A third of sectoral support monies benefitted men and women from the local fishing sector…
The evaluation details the EU contributions for sectoral support between 2015 and 2020: around 200 million euros were used mainly for infrastructure at landing sites and processing sites (24%); support to research and collection of scientific data (17%); development and implementation of national fisheries management measures (13%); contribution for MCS and fight against IUU fishing (13%); aquaculture development (10%) and safety at sea (5%). The evaluation emphasizes that 33% of the sectoral support benefitted the local fishing sector, and that these initiatives “were effective in supporting the social and economic development of the fisheries sector, and particularly the artisanal sector in partner third countries.” This covered a variety of public interventions, including:
Improvement of conditions at existing landing sites: cold storage and processing of artisanal products in Cabo Verde, Côte d’Ivoire, The Gambia, Guinea Bissau, Morocco, Senegal, and Seychelles;
Safety at sea: provision of safety equipment to artisanal fishers in countries such as Cabo Verde, Guinea Bissau, Madagascar, and Senegal;
Support to vocational training to attract and to enhance the professional skills of workers in the fisheries sector: Guinea Bissau, Mauritania, Morocco, and Seychelles;
Incentives (loans, grants) for modernisation or adaptation of artisanal fleets: Côte d’Ivoire, Mauritius, São Tomé-et-Príncipe, and Seychelles;
Development of participatory surveillance schemes involving artisanal fishing communities: The Gambia and Senegal;
Data collection schemes for artisanal fisheries to assess the contribution of the sector to national fisheries and raise awareness of the socio-economic dimensions: Cabo Verde, Guinea Bissau, Liberia, Madagascar, and São Tomé-et-Príncipe.
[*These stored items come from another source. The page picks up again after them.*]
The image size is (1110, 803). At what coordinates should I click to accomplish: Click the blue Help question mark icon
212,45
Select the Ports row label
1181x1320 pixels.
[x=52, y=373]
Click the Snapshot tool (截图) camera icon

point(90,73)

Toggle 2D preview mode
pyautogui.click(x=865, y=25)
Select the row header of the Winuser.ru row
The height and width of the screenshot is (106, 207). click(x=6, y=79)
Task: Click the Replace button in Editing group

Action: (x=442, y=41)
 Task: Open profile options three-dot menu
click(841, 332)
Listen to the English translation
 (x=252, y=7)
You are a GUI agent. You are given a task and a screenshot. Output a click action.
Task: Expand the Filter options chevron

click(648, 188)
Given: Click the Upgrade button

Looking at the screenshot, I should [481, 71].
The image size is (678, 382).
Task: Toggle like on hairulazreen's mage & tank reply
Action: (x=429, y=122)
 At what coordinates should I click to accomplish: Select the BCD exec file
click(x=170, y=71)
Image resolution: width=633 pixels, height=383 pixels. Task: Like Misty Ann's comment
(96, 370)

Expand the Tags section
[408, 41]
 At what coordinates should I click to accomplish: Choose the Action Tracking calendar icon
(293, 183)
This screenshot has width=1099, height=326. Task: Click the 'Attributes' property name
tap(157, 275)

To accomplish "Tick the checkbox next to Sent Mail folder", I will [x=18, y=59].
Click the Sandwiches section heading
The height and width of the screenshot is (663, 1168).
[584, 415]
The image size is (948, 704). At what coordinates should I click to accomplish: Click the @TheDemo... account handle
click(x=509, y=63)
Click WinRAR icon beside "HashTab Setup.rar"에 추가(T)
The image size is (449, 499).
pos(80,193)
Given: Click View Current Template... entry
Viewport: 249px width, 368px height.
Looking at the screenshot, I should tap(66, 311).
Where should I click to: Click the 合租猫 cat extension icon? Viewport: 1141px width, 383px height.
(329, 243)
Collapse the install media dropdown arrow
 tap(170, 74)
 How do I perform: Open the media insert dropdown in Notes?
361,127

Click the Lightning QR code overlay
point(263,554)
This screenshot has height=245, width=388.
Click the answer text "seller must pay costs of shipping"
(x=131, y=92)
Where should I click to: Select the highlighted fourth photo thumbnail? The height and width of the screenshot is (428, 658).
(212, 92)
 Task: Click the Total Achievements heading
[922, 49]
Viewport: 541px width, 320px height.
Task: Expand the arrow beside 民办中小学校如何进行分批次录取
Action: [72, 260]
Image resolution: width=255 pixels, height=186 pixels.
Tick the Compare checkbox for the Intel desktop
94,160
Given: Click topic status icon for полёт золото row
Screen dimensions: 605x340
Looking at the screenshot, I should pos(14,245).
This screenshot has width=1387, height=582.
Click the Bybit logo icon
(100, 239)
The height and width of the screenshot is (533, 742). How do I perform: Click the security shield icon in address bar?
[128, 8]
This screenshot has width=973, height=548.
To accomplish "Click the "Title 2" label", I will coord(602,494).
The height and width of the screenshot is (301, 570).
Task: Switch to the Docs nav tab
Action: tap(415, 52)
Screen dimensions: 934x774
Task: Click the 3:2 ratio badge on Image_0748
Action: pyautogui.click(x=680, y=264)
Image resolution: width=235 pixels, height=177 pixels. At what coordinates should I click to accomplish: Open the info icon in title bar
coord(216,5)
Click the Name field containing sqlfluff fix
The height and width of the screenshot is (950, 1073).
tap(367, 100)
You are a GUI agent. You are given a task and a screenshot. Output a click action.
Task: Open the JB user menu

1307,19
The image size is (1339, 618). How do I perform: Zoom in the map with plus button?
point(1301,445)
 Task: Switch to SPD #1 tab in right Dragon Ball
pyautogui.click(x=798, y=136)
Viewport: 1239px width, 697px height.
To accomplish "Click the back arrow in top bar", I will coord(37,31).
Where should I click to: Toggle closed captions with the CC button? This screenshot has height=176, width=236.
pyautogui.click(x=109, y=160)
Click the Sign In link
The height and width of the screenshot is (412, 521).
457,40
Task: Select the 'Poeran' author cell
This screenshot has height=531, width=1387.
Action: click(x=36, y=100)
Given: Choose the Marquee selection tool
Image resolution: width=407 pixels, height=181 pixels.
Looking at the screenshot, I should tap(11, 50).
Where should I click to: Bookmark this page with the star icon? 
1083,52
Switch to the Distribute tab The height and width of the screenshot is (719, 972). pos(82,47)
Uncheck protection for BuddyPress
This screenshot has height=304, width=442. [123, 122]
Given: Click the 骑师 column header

…shame they do not know about it
However, most African artisanal fishers do not know what is done with the sectoral support money. “No representative of artisanal fishers, nor of civil society, is involved in the planning of these activities, nor in their implementation, and even less in their evaluation. Under these conditions, do not be surprised that the African public does not always have a good opinion of the European Union as a partner in the area of fisheries, while support actions carried out by other countries, such as China, are clearly identifiable by everyone,” emphasized Gaoussou Gueye speaking at this year’s LDAC event on the External Dimension of the European CFP “Today and Tomorrow: Present Challenges and Future Opportunities”.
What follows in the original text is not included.